[Tarantool-patches] [PATCH v1 1/1] sql: fix a segfault in hex() on receiving zeroblob

Mergen Imeev imeevma at tarantool.org
Mon Sep 6 12:45:28 MSK 2021


Hi! Thank you for the review! My answer below.

On Fri, Sep 03, 2021 at 10:19:56PM +0300, Safin Timur wrote:
> 
> 
> On 01.09.2021 11:44, Mergen Imeev wrote:
> > Hi! Thank you for the review. My answers below.
> > 
> > On Tue, Aug 31, 2021 at 10:32:46PM +0300, Timur Safin wrote:
> > > I may miss something obvious, but prior version of a code
> > > with pBlob and n was much shorter, compacter and more readable.
> > > I'm curious, why do you prefer to always use argv[0]->n and
> > > argv[0]->z instead?
> > > 
> > If we talk about the old function, then it really looks simpler. However, it did
> > not work correctly and also made some unnecessary changes to the arguments.
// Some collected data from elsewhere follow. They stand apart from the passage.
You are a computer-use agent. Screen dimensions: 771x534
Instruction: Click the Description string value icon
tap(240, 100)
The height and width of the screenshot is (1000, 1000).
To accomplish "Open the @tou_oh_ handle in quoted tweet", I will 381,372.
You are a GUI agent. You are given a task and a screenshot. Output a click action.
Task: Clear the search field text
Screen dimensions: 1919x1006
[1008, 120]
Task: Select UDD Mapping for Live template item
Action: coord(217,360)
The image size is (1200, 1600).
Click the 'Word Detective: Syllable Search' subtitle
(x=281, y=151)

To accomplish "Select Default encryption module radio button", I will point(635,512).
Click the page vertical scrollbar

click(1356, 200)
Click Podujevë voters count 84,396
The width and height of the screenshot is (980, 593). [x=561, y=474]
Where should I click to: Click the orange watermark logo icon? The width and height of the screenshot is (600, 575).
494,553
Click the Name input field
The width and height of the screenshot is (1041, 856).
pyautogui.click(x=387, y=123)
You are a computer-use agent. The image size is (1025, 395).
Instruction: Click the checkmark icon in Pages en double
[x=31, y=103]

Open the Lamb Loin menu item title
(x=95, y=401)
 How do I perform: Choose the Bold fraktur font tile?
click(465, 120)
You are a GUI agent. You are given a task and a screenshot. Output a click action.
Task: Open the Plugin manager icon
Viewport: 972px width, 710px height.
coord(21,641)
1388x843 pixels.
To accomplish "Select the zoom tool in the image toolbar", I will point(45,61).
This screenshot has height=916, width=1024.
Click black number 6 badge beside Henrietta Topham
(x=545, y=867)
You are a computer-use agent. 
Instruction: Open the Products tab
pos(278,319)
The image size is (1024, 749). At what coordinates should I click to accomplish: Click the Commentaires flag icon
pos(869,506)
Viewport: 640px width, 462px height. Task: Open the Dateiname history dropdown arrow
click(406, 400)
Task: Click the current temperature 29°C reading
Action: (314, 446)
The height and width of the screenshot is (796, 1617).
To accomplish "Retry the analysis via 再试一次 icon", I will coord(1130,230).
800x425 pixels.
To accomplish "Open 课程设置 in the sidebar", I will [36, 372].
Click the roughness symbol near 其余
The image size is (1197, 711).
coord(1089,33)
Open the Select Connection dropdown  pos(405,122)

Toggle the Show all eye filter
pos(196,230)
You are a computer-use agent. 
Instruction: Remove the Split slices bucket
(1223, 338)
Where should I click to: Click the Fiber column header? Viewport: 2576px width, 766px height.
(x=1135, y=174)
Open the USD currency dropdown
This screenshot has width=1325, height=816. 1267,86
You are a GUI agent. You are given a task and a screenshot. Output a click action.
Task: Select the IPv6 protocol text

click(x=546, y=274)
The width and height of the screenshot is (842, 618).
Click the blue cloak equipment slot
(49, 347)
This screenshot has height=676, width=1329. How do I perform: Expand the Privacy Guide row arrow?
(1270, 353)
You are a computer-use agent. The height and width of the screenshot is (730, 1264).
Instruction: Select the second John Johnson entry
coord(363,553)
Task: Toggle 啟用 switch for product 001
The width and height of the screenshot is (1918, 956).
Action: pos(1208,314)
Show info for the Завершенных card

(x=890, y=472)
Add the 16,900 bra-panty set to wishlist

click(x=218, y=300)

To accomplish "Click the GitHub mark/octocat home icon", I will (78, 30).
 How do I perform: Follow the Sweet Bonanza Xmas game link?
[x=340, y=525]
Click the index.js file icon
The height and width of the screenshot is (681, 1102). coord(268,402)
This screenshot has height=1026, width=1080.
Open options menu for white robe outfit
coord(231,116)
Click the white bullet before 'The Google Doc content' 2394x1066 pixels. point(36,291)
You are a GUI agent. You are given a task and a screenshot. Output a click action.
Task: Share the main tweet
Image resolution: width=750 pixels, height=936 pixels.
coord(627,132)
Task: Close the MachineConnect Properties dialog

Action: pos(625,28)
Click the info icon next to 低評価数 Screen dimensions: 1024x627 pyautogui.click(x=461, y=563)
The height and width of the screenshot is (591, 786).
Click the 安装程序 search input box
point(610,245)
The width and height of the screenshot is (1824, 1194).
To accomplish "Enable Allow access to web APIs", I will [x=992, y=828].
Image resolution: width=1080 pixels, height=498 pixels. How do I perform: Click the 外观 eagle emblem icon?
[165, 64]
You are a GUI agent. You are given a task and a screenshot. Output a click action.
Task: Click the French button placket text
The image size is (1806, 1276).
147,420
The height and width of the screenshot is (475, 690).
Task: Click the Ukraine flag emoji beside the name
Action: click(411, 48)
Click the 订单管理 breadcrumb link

You
> > can compare to the fixed version of old function on this branch:
> > imeevma/gh-6113-fix-hex-segfault-2.8 (which I also sent you for review). You will
> > see much less difference there.
> 
> I meant that newer code was a little bit .. mouthful, with unnecessary code
> substitution and visual noise which harmed readability. Here is an example
> of version which is not using argv[0]->.. wherever we refer to fields.
> 
> ----------------------------------------------------
> /** Implementation of the HEX() SQL built-in function. */
> static void
> func_hex(struct sql_context *ctx, int argc, struct Mem **argv)
> {
> 	assert(argc == 1);
> 	(void)argc;
> 	if (argv[0]->type == MEM_TYPE_NULL)
> 		return mem_set_null(ctx->pOut);
> 
> 	int n = argv[0]->n;
> 	int zero_len = argv[0]->u.nZero;
I believe you cannot use undefined value.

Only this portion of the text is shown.